无线LAN安全指南 WPA

2005年2月17日 　　来源: 个人电脑  

　　你是否曾经因为无线局域网（WLAN）存在致命的安全缺陷而放弃了这种方便的联网方式？如果是这样的话，那么现在你可以重新考虑一下你的选择。Wi-Fi联盟（一家检测和认证基于802.11标准的无线产品的机构）最近发布了新的安全标准WPA（Wi-Fi Protected Access），它可以为所有的WLAN提供可靠的安全保证。

　　目前大多数WLAN产品提供的WEP（Wired Equivalent Privacy）安全标准只能提供部分的安全保障，因为它只使用单一的静态密钥（40位或128位）进行加密和身份验证。该密钥将被WLAN上的每个人所共享。对大中型网络来说，WEP方式大大增加了管理员的负担，因为管理者必须为每一台WLAN设备手动输入WEP密钥信息。即便抛开这个因素不谈，WEP方式在安全上的隐患也是非常令人担忧的，如果密钥被某个黑客获得，他就能在整个WLAN通行无阻，而这类密钥破解工具在Internet上甚至可以免费获得。
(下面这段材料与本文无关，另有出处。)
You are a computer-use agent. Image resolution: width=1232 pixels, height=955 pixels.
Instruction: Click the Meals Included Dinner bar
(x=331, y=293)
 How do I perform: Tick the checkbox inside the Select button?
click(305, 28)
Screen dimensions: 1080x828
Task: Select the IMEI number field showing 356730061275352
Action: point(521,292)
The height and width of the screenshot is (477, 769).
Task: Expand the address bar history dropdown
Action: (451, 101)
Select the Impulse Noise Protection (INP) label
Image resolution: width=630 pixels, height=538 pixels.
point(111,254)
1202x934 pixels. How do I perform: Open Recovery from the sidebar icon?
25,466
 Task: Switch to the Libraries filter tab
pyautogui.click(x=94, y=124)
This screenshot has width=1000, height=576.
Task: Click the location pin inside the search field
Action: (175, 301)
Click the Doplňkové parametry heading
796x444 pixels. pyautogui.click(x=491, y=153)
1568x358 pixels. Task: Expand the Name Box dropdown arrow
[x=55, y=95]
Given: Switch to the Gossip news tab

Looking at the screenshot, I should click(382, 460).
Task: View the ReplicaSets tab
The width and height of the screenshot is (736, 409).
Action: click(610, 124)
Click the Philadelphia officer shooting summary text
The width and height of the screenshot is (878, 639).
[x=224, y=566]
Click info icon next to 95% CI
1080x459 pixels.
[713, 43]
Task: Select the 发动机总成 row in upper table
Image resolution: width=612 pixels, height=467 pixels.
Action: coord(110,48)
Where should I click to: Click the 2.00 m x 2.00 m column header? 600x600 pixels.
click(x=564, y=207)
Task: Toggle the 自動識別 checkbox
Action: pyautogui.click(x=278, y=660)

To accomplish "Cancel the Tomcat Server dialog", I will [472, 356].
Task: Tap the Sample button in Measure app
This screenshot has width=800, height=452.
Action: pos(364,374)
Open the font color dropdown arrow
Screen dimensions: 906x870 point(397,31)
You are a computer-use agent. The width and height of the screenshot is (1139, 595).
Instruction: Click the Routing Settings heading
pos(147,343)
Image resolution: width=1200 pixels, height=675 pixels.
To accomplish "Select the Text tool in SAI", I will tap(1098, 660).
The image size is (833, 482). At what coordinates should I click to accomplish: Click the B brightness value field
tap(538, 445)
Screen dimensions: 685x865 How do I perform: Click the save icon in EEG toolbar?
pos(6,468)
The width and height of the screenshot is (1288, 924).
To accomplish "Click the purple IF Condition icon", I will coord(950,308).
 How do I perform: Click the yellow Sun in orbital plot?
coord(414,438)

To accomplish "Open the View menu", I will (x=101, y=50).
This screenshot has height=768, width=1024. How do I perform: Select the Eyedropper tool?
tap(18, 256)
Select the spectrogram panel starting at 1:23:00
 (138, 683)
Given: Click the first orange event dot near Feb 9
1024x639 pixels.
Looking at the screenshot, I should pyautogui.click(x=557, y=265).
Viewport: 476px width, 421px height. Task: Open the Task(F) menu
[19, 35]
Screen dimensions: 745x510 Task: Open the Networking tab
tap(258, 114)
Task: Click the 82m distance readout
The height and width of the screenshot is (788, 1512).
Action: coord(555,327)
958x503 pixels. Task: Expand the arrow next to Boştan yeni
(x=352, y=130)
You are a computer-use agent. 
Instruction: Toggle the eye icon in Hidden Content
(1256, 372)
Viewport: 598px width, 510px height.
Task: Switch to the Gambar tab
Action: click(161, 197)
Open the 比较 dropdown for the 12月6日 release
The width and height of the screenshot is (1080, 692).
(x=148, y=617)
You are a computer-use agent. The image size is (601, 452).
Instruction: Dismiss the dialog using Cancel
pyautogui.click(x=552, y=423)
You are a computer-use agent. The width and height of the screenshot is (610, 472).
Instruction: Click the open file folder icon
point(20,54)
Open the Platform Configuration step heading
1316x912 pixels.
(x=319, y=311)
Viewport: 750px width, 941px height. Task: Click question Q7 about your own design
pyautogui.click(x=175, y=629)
　　面向企业用户的WLAN销售商往往会在他们的硬件中提供专门的、更可靠的安全措施，但这些专用的方案通常无法与其他公司的产品相兼容。这就是Wi-Fi联盟和IEEE组织制定WPA的原因，它可以在不同的WLAN环境中提供统一的、更高的安全性，其中包括那些位于机场候机厅和星巴克咖啡厅的WLAN热点。

　　目前，来自Atheros Communications、Broadcom Corp.、Cisco Systems、Intel Corp.、Intersil和Symbol Technologies等公司的WPA芯片产品已经通过了Wi-Fi联盟的认证，而D-Link、Linksys、Netgear、SMC和3Com等公司也已推出了支持WPA的WLAN硬件产品。如果你正在使用原有的老WLAN设备也不要紧，多数情况下你可以到厂商的Web网站下载新的固件或升级驱动程序来获得对WPA的支持。

WPA是什么？

　　WPA包含了现有的802.1x认证机制（带有扩展认证协议）、临时密钥完整性协议（Temporal Key Integrity Protocol，TKIP）和消息完整性检查机制（MIC），这些技术的结合可以保证数据包的安全性。对于不同规模的网络，WPA的应用情况也将有所不同。大多数大型企业会使用他们现有的RADIUS服务器来对WLAN用户进行认证。

　　当采用WPA标准时，客户端无线网卡首先会与无线AP进行联络。在用户身份没有通过认证服务器的确认之前，AP将拒绝该客户端访问WLAN。如果用户身份正确，认证服务器就会生成一个唯一的128位主会话密钥并通过TKIP协议分发给用户和AP。该用户随后就可以加入WLAN，并且WPA会建立起一种密钥管理机制，该机制能够为每个传输的数据包自动生成不同的密钥。相对WEP标准而言，WPA的优势是显而易见的：它不仅提供了符合工业标准的认证和加密机制，而且还采用了动态的密钥分配方式。

　　对于中小企业和家庭用户来说，往往不太可能拥有RADIUS服务器，WPA可以提供预先共享的主会话密钥，也就是所谓的通行字。然后WPA会自动为每个数据包生成密钥并提供消息完整性检查机制来检查数据包在会话过程中是否被篡改。用户还可以得到更强壮的TKIP加密机制。

WPA的未来

　　WPA实际上只是加强WLAN安全性的第一步。在2004年初，IEEE将发布另一个安全标准，它将被命名为802.11i（也有人称之为WPA2），该标准将把用于联邦政府的AES（Advanced Encryption Standard）加密机制引入WPA。目前的WPA产品将向前兼容802.11i。不过，尽管目前的WPA标准尚未影响到WLAN的性能，未来的802.11i将有可能需要更高的处理能力。

　　WPA和802.11i的出现表明人们越来越关注WLAN的安全性。不管你在家里或者在公司使用WLAN，新的WPA标准都能给你带来更高的安全性和必要的保护。